Symposium on “The Syrian Civil War and Cultural Heritage – The Actual State of the World Heritage Site at Palmyra and International Support for Its Reconstruction”
In the Middle Eastern country of Syria, a massive civil uprising calling for democratization occurred in March 2011 and developed into a civil war that has already lasted five years. Casualties in the nation have topped 250 thousand while more than 4.8 million citizens have fled the country as refugees.
Because of this state of civil warfare in Syria, valuable cultural assets have suffered damage as well, which has been reported as major news stories internationally.

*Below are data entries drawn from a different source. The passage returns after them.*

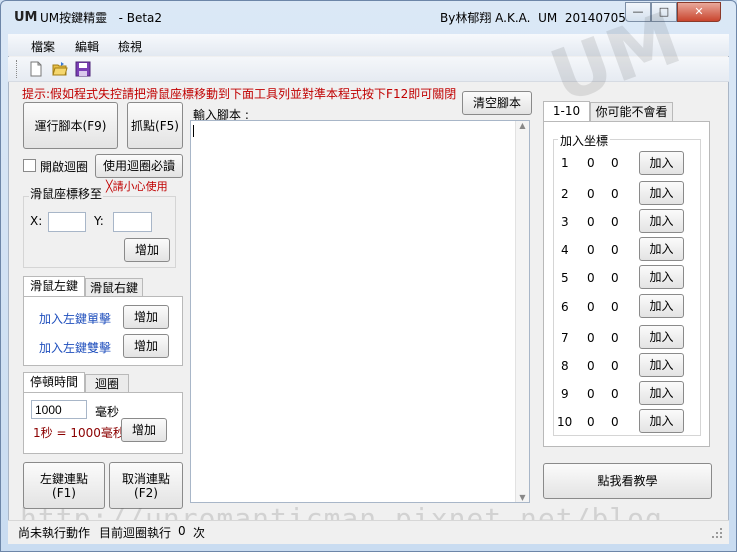 Image resolution: width=737 pixels, height=552 pixels. What do you see at coordinates (565, 366) in the screenshot?
I see `coord-row-number: 8` at bounding box center [565, 366].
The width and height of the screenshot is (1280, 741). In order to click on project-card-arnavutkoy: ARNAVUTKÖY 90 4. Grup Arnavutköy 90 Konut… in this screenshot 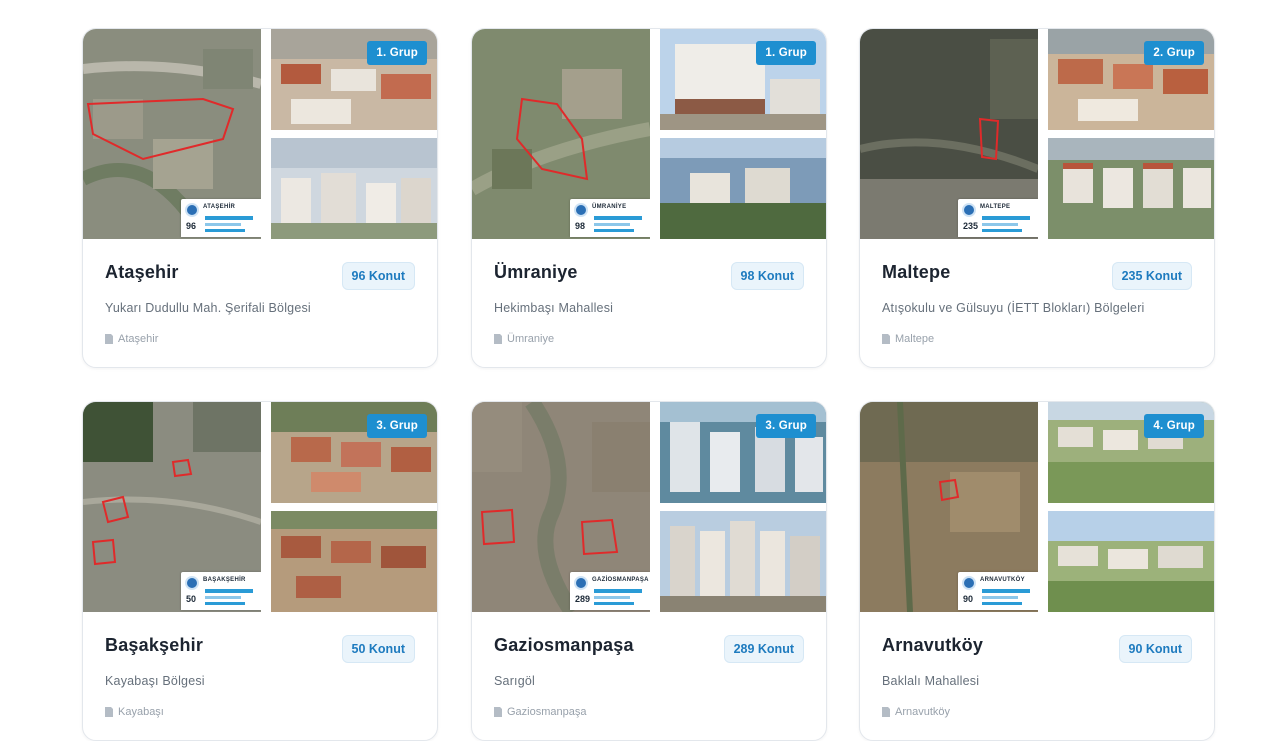, I will do `click(1037, 571)`.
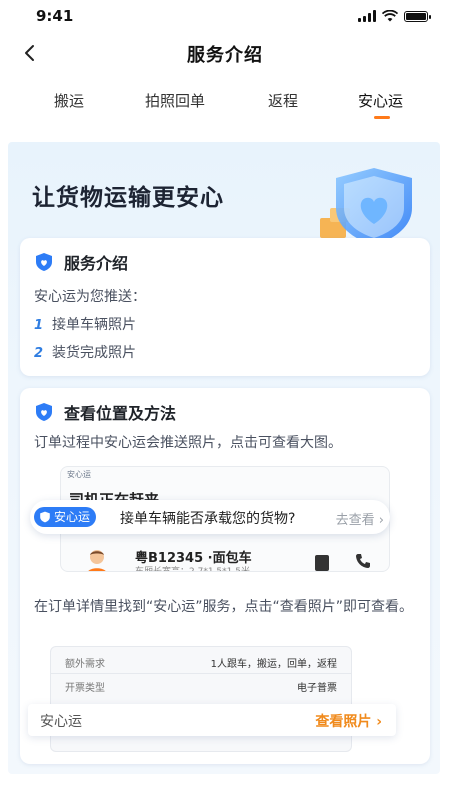 Image resolution: width=450 pixels, height=800 pixels. I want to click on detail-value: 1人跟车，搬运，回单，返程, so click(274, 664).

Of particular note is that reports of damage wrought on Palmyra by Islamic State (IS) militants from August 2015 through October last year made headlines and drew public attention also in Japan.
The Tokyo National Research Institute for Cultural Properties (TNRICP) cohosted the symposium titled “The Syrian Civil War and Cultural Heritage – The Actual State of the World Heritage Site at Palmyra and International Support for Its Reconstruction” with the Agency for Cultural Affairs, the Nara National Research Institute for Cultural Properties, and the Cultural Heritage Protection Cooperation Office, Asia-Pacific Cultural Centre for UNESCO at the Tokyo National Museum and Todaiji Temple’s Kinsho Hall on November 20th and 23rd, 2016, respectively.

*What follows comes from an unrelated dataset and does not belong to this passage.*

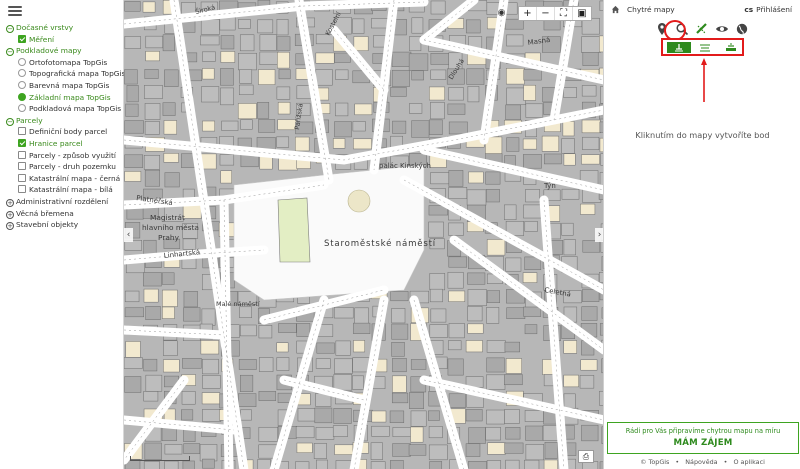  Describe the element at coordinates (701, 462) in the screenshot. I see `help-link: Nápověda` at that location.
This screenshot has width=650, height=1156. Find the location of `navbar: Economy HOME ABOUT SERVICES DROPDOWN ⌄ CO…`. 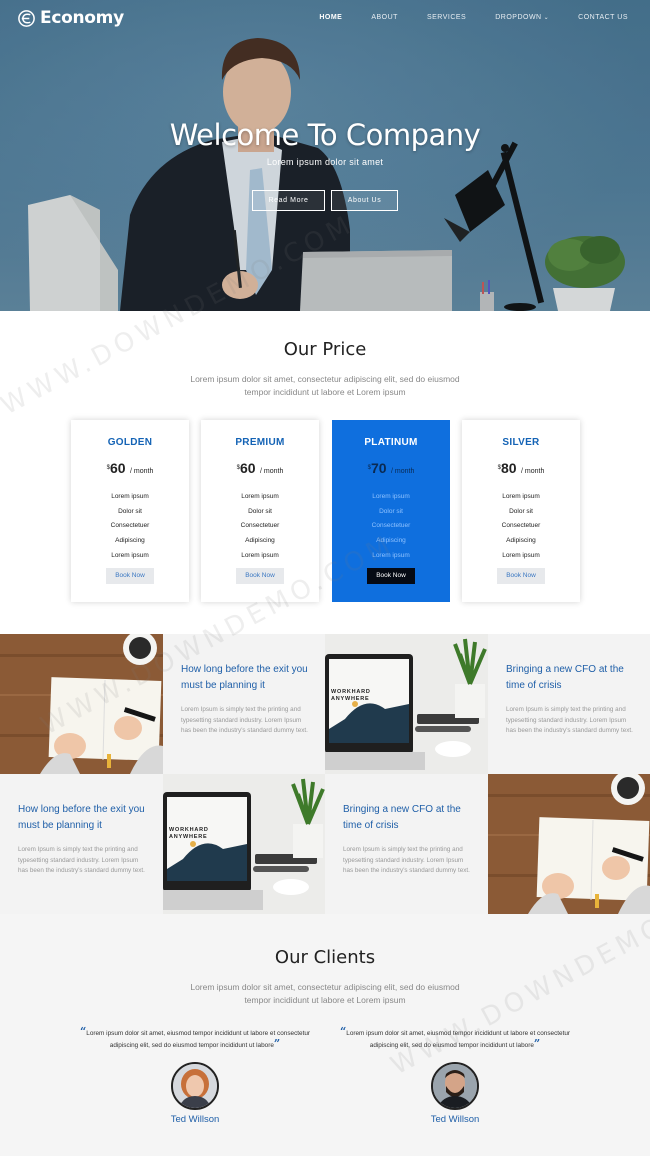

navbar: Economy HOME ABOUT SERVICES DROPDOWN ⌄ CO… is located at coordinates (325, 19).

The ruins of Palmyra had been controlled by the IS since May 2015 and they were recaptured by the Syrian government forces in March 2016. Polish and Syrian researchers conducted field surveys at the site in April. They recorded the state of damage wrought on the ruins in the region and the Palmyra Museum, and provided preliminary aid to damaged artifacts of the museum and transported them to Damascus promptly.
At this symposium, Polish and Syrian researchers who witnessed the graphic situation at the site, experts from both home and abroad, and UNESCO staff got together and discussed what type of support would be effective with a view to reconstructing damaged cultural heritages in Syria, including the devastated ruins of Palmyra.